[Data provided start]
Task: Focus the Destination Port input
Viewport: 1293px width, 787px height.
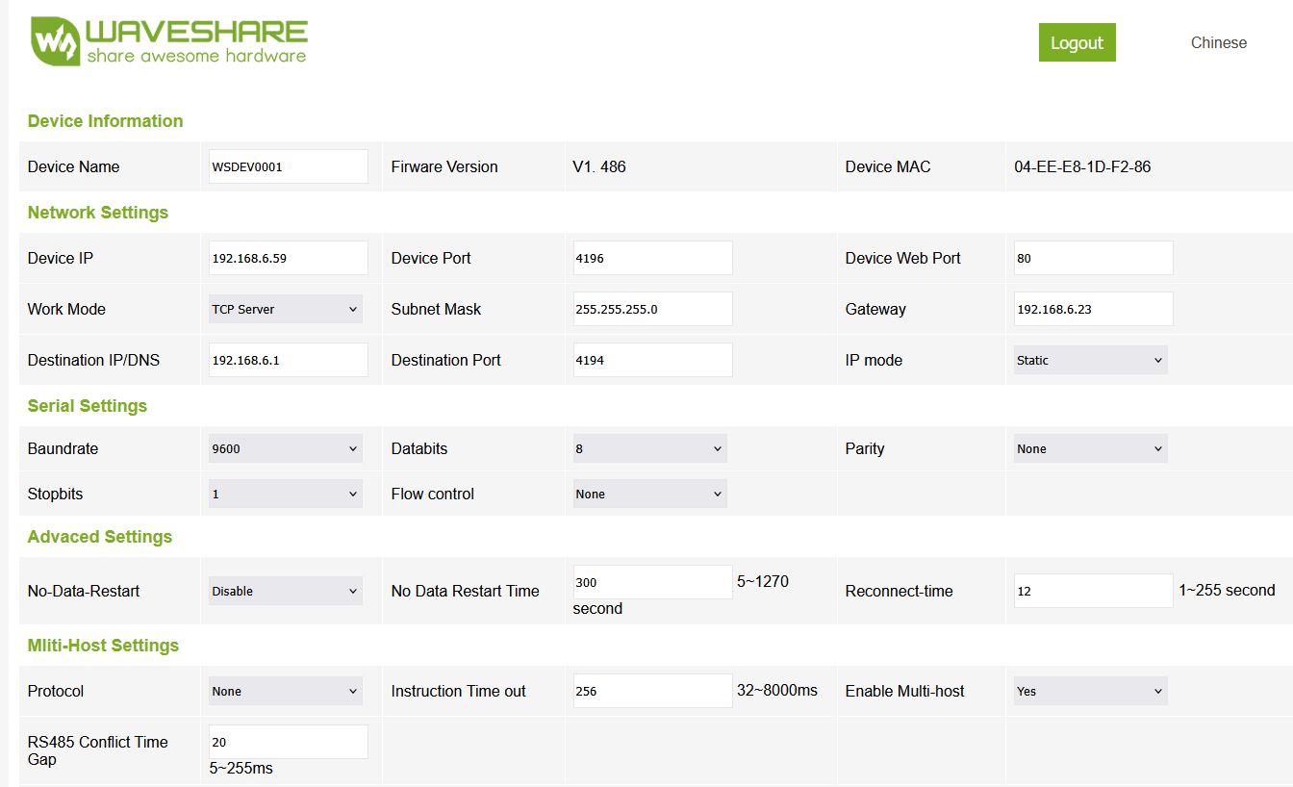Action: (652, 360)
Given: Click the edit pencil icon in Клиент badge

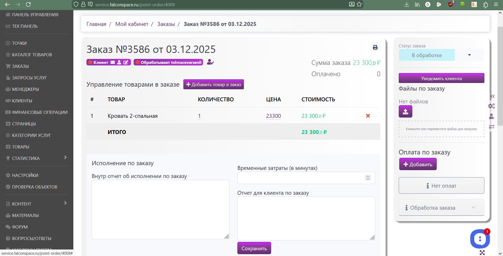Looking at the screenshot, I should pyautogui.click(x=126, y=62).
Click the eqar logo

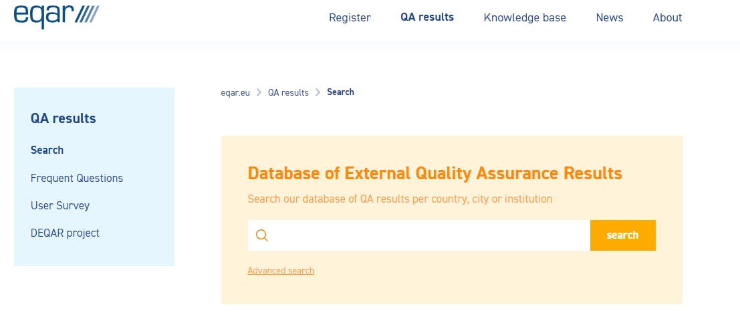[x=57, y=17]
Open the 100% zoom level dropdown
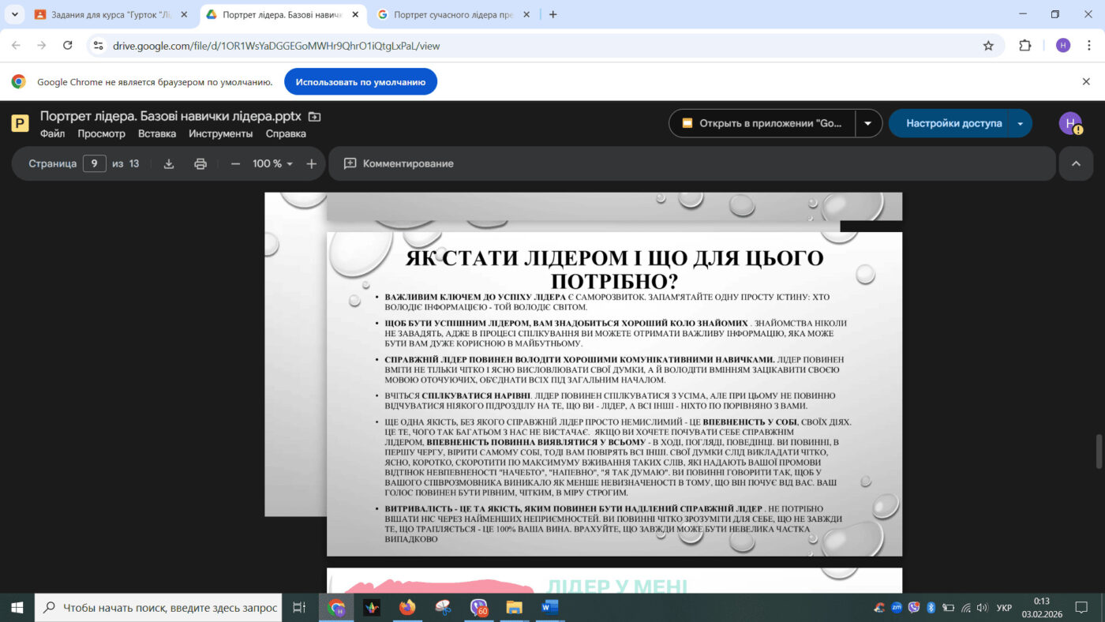 [272, 163]
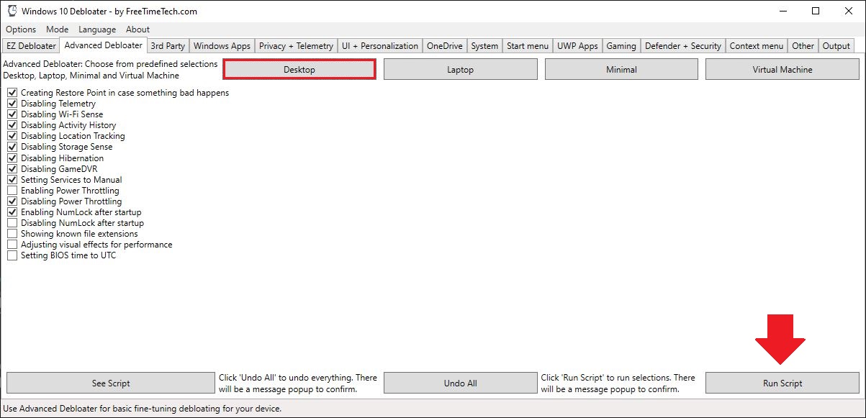Screen dimensions: 866x418
Task: Enable Setting BIOS time to UTC
Action: pyautogui.click(x=12, y=255)
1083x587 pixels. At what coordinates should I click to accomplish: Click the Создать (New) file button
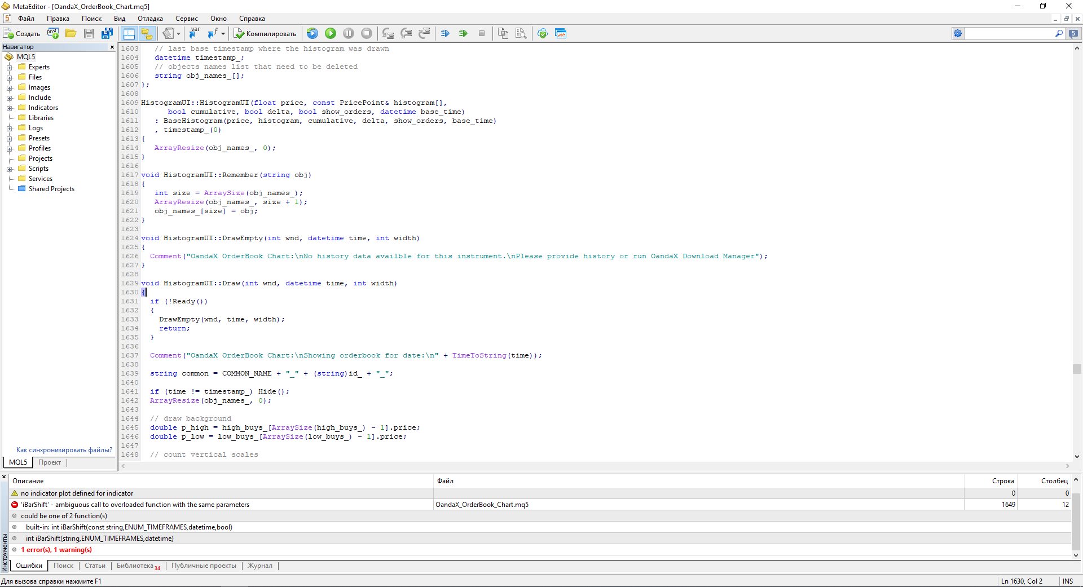click(x=22, y=34)
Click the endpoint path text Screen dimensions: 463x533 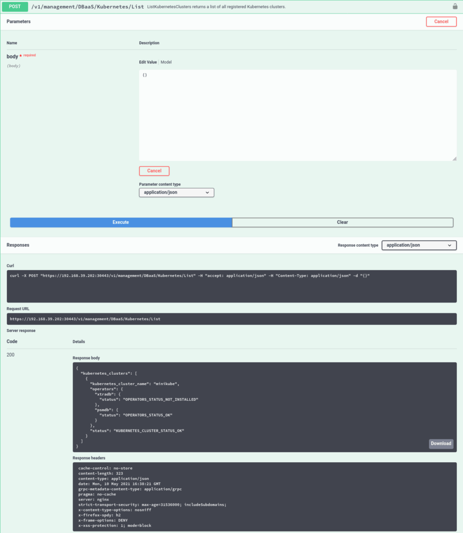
[Data provided end]
Given task:
Write out each line of the rows above as a numbered list, skipping blank lines and leaving out the pictures.

Task response:
1. Task: Focus the Destination Port input
2. Viewport: 1293px width, 787px height.
3. Action: (652, 360)
4. Given: Click the edit pencil icon in Клиент badge
5. Looking at the screenshot, I should pyautogui.click(x=126, y=62).
6. Click the eqar logo
7. [x=57, y=17]
8. Open the 100% zoom level dropdown
9.  [272, 163]
10. Screen dimensions: 866x418
11. Task: Enable Setting BIOS time to UTC
12. Action: pyautogui.click(x=12, y=255)
13. 1083x587 pixels. At what coordinates should I click to accomplish: Click the Создать (New) file button
14. click(x=22, y=34)
15. Click the endpoint path text Screen dimensions: 463x533 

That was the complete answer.